Day 78: The Way Of The Warrior - The Warrior's Journey®

Day 78: The Way Of The Warrior

. Photo by is licensed under CC By 2.0

The Way Of The Warrior

In our previous devotion we noted Samson’s unreasonable response to his Philistine friends, unreasonable demands.  The Philistines were cruel to Samson’s at his wedding. They bested him through deceit forcing him to honor a promise to his wedding guests.  Samson, enraged went into a Philistine town, beats and kills 30 innocent men, taking their clothes then giving them to his guests (Jdg. 14:19).  His next challenge…

After some days, at the time of wheat harvest, Samson went to visit his wife with a young goat. And he said, “I will go in to my wife in the chamber.” But her father would not allow him to go in. (15:1).  Samson went to see his wife to experience nuptial pleasures he lost by his exploits. What he did not know was: Samson’s wife was given to his companion, who had been his best man. (14:20). The Philistines gave Samson’s wife away to his best man! Samson was aiming for sexual intimacy and found his wife with another man.

The bride’s father tried to reason with Samson, who’s a wee bit, miffed.  Samson does not go ballistic, rather he has a slow, settled burn.  He overlooks his own contribution to this entire affair, instead focusing on his betrayers. He promised payback: And Samson said to them, “This time I shall be innocent in regard to the Philistines, when I do them harm.”  (15:3).  He promised them harm, for giving his wife to another.  Payback’s a medevac.

Ironically, he does acknowledge that his previous malicious behavior was wrong: “This time I shall be innocent….”  His new plan will be morally right – so he thinks.

Revenge is a strange bedfellow. Often it is a fruitless endeavor, since one cannot destroy enough enemy to get a fair value in return. One is left with the same grating hatred without recompense.  That is why the Lord takes that ugly burden from our shoulders and takes the task Himself: Beloved, never avenge yourselves, but leave it to the wrath of God, for it is written, “Vengeance is mine, I will repay, says the Lord.” (Rom. 12:19).

Well Samson was at a place in his heart, where he wanted revenge.  His was malicious, and wanted to destroy the Philistines wheat crop, thus endangering their entire population.

Samson catches 300 foxes!  This is an astonishing accomplishment!  Ever try and capture a fox?  Good luck.  Generally, there is not a fox population this large in a small area.  Samson had to travel hither and yon, and store all these critters, a herculean task!  Samson was a very skilled and determined guy. You didn’t want to be on his bad side.

So Samson went and caught 300 foxes and took torches. And he turned them tail to tail and put a torch between each pair of tails. (Jdg. 15:4).  Samson targeted their food crops, standing grain and olive orchards (15:5).  He tied foxes together in two’s, lights their tails on fire and releases them in Philistine fields.  Who thinks like this?  He’s clever, but very sadistic to innocent people.  A godly man should not be acting in this manner.

________________________________________

■ **Problem statement**:
Answer the following from the devotional on Samson.
(a) To whom was Samson's wife given?
(b) How many foxes did Samson catch?
(c) Which verse reference is cited for "Vengeance is mine, I will repay, says the Lord"?

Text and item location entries

________________________________________

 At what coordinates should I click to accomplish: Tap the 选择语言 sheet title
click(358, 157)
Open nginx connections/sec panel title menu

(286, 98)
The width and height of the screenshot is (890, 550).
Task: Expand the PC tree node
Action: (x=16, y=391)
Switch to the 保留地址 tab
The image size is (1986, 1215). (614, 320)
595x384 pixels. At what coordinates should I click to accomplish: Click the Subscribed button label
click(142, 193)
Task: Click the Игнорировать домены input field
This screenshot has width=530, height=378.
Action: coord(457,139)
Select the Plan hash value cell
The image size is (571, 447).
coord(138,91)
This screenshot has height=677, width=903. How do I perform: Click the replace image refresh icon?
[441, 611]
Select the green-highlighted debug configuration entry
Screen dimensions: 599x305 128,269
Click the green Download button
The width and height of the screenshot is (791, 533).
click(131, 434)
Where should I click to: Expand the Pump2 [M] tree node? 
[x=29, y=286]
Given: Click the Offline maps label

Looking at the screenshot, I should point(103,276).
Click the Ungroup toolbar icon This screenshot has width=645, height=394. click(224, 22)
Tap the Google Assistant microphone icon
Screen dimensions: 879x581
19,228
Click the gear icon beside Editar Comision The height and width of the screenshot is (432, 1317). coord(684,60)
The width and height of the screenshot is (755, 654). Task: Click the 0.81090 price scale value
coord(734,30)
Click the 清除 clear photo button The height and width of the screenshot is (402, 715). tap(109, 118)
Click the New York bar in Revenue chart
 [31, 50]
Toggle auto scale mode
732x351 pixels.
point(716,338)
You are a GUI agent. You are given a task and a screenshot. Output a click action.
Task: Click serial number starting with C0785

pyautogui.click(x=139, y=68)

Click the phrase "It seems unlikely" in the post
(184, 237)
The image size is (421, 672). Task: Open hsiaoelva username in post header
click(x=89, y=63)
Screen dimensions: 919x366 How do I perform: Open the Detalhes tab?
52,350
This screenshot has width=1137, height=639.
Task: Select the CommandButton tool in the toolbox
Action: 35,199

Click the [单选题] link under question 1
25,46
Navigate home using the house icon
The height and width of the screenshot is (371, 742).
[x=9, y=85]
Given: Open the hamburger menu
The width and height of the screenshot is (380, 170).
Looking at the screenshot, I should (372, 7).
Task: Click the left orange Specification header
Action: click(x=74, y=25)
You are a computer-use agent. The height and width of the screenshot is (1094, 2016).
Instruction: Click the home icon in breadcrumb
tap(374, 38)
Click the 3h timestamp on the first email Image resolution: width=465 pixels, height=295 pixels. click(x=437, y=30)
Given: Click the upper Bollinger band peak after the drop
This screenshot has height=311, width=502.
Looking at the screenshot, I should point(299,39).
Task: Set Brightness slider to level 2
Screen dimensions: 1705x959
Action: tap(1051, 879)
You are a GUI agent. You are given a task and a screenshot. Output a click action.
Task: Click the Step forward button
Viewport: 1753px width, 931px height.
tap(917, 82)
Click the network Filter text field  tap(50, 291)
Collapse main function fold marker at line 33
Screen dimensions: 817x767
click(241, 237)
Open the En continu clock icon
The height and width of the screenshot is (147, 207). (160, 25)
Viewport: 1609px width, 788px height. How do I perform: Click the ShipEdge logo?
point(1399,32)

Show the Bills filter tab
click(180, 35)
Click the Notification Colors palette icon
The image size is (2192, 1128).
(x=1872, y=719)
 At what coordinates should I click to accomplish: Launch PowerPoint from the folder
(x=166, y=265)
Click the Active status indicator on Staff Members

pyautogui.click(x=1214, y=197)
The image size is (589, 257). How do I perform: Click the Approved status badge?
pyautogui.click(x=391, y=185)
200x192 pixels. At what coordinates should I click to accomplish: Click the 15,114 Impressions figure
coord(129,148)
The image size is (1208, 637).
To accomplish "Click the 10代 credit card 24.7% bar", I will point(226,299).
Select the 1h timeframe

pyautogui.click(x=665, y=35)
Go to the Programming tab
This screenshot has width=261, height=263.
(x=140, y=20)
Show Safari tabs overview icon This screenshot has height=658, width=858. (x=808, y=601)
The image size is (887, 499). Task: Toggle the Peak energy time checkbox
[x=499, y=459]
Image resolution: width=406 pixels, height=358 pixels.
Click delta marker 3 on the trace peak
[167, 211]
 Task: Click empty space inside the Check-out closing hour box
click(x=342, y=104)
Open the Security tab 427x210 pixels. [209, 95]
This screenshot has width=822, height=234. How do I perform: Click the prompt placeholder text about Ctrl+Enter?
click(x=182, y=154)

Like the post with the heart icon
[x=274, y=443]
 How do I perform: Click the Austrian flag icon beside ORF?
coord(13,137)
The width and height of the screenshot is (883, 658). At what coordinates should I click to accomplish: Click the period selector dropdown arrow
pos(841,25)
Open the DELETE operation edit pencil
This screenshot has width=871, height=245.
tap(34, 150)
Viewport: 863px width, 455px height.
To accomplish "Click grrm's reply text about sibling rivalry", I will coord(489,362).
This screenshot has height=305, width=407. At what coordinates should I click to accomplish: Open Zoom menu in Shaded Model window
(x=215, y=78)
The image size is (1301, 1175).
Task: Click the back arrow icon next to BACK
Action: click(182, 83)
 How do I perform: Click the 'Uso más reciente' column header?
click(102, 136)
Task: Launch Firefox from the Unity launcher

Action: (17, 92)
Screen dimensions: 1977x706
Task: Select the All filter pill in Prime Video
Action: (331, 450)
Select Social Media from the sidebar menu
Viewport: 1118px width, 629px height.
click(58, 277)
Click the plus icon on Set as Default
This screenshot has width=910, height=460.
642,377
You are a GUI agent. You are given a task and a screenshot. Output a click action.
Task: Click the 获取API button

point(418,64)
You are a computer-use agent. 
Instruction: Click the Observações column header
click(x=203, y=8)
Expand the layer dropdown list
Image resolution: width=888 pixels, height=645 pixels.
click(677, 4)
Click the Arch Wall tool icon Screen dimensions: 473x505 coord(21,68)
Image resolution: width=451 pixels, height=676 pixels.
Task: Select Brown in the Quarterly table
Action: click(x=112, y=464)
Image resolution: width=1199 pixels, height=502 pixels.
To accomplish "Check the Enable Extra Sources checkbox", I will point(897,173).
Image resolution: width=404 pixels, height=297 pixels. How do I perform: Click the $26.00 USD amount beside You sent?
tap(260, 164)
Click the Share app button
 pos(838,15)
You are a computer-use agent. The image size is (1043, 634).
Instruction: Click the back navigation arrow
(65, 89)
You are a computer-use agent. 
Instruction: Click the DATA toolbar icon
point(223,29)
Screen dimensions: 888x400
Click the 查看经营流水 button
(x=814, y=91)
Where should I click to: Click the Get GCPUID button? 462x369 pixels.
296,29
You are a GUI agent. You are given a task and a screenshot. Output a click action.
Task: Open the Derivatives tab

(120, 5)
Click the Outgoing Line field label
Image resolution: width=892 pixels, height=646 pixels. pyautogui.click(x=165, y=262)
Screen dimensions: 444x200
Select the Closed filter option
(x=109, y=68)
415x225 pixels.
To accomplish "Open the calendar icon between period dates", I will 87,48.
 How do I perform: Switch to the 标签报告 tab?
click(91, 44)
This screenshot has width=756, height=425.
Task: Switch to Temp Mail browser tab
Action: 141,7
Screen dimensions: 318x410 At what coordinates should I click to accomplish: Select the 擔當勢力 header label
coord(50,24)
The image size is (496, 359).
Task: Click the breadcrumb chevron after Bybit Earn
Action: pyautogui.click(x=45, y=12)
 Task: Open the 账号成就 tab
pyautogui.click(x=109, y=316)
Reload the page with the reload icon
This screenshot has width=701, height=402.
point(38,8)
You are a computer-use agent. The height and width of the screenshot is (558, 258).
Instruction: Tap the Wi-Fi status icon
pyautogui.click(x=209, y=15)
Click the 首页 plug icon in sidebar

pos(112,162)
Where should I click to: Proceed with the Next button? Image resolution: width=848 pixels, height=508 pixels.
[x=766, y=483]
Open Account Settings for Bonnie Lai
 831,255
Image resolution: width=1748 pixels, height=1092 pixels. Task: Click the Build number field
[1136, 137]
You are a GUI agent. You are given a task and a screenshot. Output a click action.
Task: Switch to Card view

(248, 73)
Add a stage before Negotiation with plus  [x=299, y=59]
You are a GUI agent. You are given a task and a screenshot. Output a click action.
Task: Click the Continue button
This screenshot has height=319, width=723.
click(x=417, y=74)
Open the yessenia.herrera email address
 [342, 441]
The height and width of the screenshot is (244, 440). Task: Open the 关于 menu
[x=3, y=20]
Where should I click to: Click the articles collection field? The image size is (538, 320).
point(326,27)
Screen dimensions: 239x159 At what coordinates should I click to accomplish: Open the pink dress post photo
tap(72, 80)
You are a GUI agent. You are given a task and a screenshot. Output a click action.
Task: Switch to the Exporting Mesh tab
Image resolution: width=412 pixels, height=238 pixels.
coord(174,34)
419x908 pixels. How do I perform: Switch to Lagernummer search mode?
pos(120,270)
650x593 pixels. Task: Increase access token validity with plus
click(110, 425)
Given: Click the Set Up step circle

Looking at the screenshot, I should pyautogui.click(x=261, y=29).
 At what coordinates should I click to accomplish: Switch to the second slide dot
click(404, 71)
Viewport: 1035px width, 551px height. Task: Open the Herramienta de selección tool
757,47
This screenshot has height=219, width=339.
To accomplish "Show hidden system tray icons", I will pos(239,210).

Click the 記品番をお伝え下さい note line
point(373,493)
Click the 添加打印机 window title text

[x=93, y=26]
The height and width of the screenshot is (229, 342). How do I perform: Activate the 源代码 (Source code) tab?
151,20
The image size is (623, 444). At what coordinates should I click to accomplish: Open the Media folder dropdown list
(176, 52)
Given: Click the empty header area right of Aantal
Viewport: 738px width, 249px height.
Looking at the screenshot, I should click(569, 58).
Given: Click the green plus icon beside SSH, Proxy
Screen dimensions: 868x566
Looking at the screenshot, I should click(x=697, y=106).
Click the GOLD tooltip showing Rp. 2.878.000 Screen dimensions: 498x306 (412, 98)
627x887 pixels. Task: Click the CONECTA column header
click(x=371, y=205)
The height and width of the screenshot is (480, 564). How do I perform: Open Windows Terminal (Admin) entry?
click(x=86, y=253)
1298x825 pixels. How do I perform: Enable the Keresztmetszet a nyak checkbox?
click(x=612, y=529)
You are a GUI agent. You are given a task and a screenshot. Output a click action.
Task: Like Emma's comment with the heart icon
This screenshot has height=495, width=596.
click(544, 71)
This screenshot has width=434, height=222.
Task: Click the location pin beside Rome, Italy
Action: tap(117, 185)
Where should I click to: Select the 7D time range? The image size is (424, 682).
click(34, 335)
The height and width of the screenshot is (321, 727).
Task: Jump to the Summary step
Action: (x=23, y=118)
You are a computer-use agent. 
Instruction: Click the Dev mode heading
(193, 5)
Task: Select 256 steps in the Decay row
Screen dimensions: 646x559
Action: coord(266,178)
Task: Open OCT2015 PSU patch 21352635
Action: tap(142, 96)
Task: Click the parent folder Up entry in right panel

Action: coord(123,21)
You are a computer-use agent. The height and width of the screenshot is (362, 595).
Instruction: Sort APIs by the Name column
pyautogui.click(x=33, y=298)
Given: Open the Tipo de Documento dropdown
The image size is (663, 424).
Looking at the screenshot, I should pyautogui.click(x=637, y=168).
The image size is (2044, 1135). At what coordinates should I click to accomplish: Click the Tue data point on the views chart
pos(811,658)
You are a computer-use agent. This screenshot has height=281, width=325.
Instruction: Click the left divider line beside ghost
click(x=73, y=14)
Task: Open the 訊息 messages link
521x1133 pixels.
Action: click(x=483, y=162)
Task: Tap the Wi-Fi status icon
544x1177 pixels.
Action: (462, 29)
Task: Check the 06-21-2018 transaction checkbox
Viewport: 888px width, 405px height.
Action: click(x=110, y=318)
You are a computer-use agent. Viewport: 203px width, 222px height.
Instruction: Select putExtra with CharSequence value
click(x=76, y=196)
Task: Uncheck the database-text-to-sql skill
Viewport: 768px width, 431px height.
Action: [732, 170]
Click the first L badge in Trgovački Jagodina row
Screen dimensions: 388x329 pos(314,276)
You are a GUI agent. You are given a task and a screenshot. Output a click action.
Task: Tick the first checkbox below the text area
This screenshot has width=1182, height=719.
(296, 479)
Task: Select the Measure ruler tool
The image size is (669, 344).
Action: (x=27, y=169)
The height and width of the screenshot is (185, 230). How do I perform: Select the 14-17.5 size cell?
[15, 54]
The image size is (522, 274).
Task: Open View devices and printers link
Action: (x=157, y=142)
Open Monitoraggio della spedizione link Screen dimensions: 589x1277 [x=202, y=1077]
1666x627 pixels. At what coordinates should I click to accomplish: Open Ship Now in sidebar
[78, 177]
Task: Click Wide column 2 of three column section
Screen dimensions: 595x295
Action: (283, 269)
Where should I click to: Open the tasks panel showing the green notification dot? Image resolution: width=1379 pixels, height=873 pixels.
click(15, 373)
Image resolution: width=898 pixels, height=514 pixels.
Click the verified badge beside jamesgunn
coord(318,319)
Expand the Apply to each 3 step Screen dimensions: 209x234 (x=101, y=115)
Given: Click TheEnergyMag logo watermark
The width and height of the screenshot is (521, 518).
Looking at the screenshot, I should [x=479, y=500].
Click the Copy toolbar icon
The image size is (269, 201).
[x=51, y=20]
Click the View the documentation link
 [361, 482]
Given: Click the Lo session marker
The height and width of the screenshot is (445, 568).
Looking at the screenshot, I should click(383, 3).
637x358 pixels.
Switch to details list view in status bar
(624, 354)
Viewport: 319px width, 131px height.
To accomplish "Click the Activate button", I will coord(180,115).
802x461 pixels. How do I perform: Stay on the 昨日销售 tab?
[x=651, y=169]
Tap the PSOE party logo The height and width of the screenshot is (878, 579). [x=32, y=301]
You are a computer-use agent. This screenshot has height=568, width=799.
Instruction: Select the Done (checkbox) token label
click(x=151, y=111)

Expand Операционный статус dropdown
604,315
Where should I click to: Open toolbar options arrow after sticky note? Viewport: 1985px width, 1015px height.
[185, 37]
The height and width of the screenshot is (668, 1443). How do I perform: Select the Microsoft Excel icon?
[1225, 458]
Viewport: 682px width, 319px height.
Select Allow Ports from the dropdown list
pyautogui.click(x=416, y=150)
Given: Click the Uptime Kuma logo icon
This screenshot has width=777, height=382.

________________________________________

■ **Task answer**:
(a) His companion, who had been his best man.
(b) 300.
(c) Romans 12:19.